Interview: Tanaya Beatty
The Through Black Spruce star on her first lead role, and building empathy through film
In theatres today, Through Black Spruce follows Annie Bird (Tanaya Beatty), a Cree woman from James Bay, as she travels to Toronto to find her sister, Suzanne, who has not been heard from in over a year. On the day of the film premiering at the Toronto International Film Festival last year, Tanaya talked to Scene Creek about the importance of stories like this one being told, and the responsibility she feels in doing so.
Scene Creek: How were you introduced to the story?
Tanaya Beatty: I actually read the book when I was a teenager and it really resonated with me. Annie’s experiences paralleled mine in a lot of ways and and that connection was so special and deep but I never thought they would make a film about it. When I got the audition I was just overjoyed, couldn’t believe it.
And when I got the script and it was real I just couldn’t believe that I got to do it. It’s my first lead in a film and it so I was just like, wow, what a joy. I feel like I am in such a place of privilege.
SC: Annie, a Cree woman from Moosonee, has such a unique personality and set of mannerisms. Everything seemed very specific and thoughtful. What went into bringing this character to life?
TB: I had her voice in my head for so long, for so many years. I never pictured myself as the person playing her but I did have that voice in my head. And I’ve been surrounded by so many strong, protective, women from the bush who are hunters. There’s a kind of resourcefulness to them and I think I borrowed that too. I watched interviews and videos of people from Moosonee to get the way of speaking down and I brought my own thing to it.
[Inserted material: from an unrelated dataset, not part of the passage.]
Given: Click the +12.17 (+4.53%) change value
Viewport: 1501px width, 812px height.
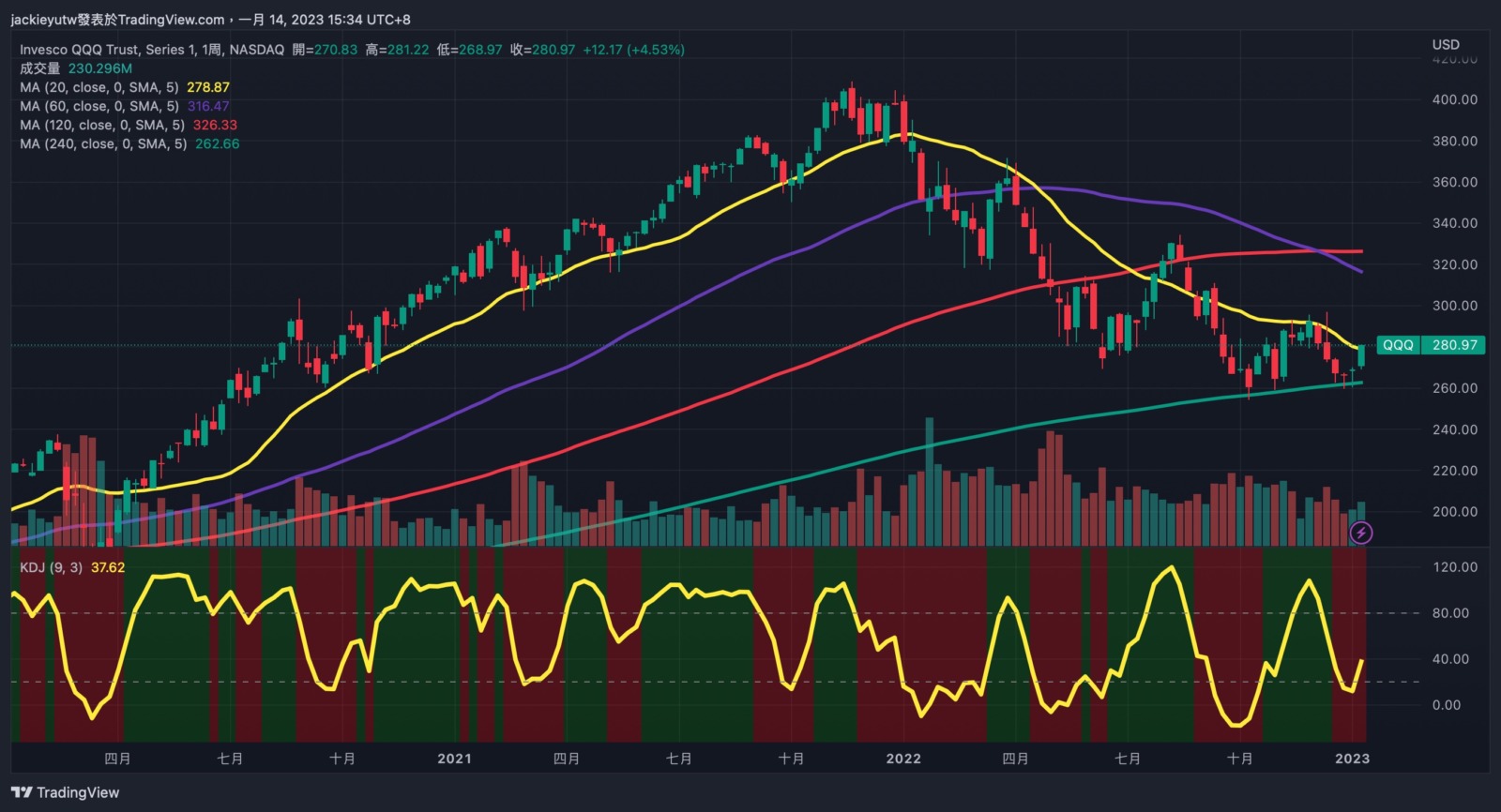Looking at the screenshot, I should [633, 50].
I got so much joy from doing it and as an actor, what more could you hope for?
SC: As Indigenous voices become more elevated in media what does this story and other stories like it mean in this cultural moment we’re in now? How does this film relate to the issues that are portrayed in it?
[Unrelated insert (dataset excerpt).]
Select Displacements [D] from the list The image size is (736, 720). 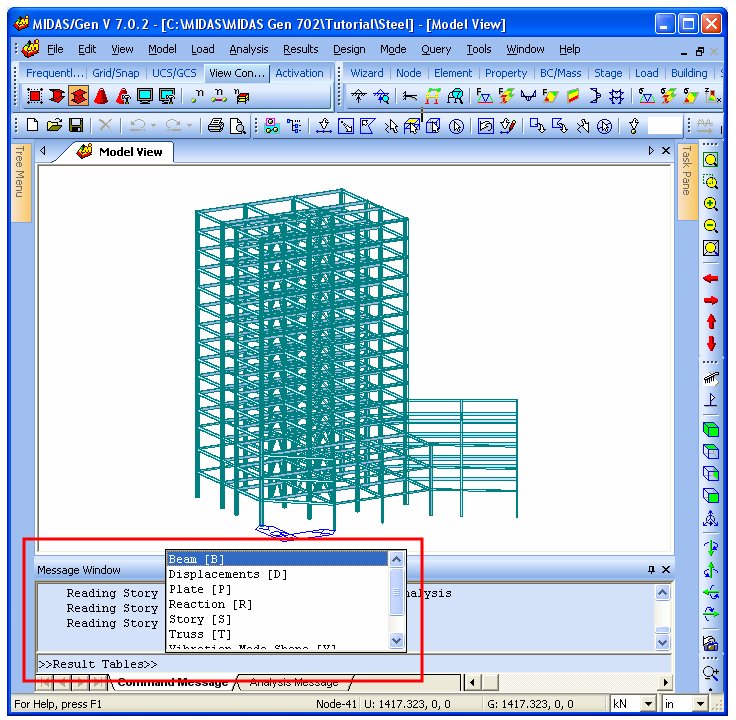(x=227, y=574)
TB: These issues have always been elevated in the Indigenous community so I think what this film does or is trying to do is give a voice to those people. It gives Canada the opportunity to walk in Indigenous people’s shoes and see Canada through their eyes, and build empathy in a way that cinema encourages.
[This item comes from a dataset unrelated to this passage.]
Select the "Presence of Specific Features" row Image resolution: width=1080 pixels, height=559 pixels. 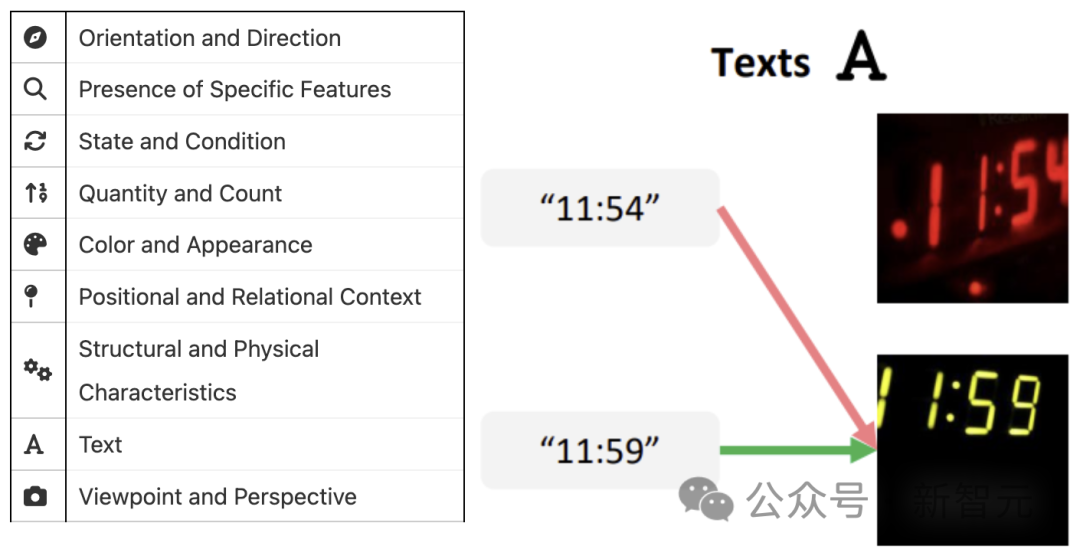click(235, 90)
I feel like this is such a present and pressing crisis for me, something that has touched my life. So I went into it with that weight and that responsibility, feeling like I had to use this voice to have this brought to life. Bring attention to it. Roar about it (laughs).
There was never for a second thought for me or any hesitation. I knew I wanted to do it and when I got the opportunity I ran with it and I still feel that responsibility to get these stories told for my ancestors.
SC: I was speaking with Don (director Don McKellar) about balance and how he made an entertaining, cinematic film but doesn’t shy away from heavier themes and issues, including socio-economic conditions, and the legacy of colonialism and residential schools. The film makes those issues accessible for the audience which is not easy. What do you want the audience to take away from this film?
TB: I think the film makes these topics digestible without doing it in a didactic way or play on people’s guilt. It’s trying to show people their own blind spots and everybody has them. I hope that people walk away having learned something that they may not have known about the MMIW crisis and that they build compassion and empathy for these communities because that creates conversation and that creates change.
SC: Geography was also a big part of this film, including a portrayal of the urban Indigenous experience. What was it like filming in across Ontario in very different landscapes? What was your interaction like with the locations you were in?
TB: That’s interesting and actually brings a memory up for me. When we were working out in the bush, to me it feels like home. I’m from such a small community that when I’m back there, I feel calm and it feels like home to me. And that last little bit we were here Toronto in the city (Toronto) and it couldn’t be more different. Immediately, I feel more anxiety and that I have to be more careful and protect myself in a different way when I’m in the city. There was a moment when people yelled some really obscene things at me while filming in Toronto and it’s like, man, I can’t just be on the street, making this film, trying to get this story told without being treated that way? The contrast was very real.
SC: Have you been able to share this film with people living in this communities?
TB: They did go to Moosonee and did show it to the family that the book is based off of and I hear that it went over really well. People were moved by it and understood the humour and could see themselves in it and (audibly sighs) that’s a huge relief.
SC: Seeing themselves on screen and in this story being told. What do you think it means, being who you are and being on screen?
TB: This is who I am. I feel a sense of responsibility to these communities and to my ancestors, who survived, and allow me to be here now. So that’s just something that’s a part of me and always will be. I see stories like this as almost like using the colonizers tool to decolonize, which is kind of bad-ass. It is an act of resistance.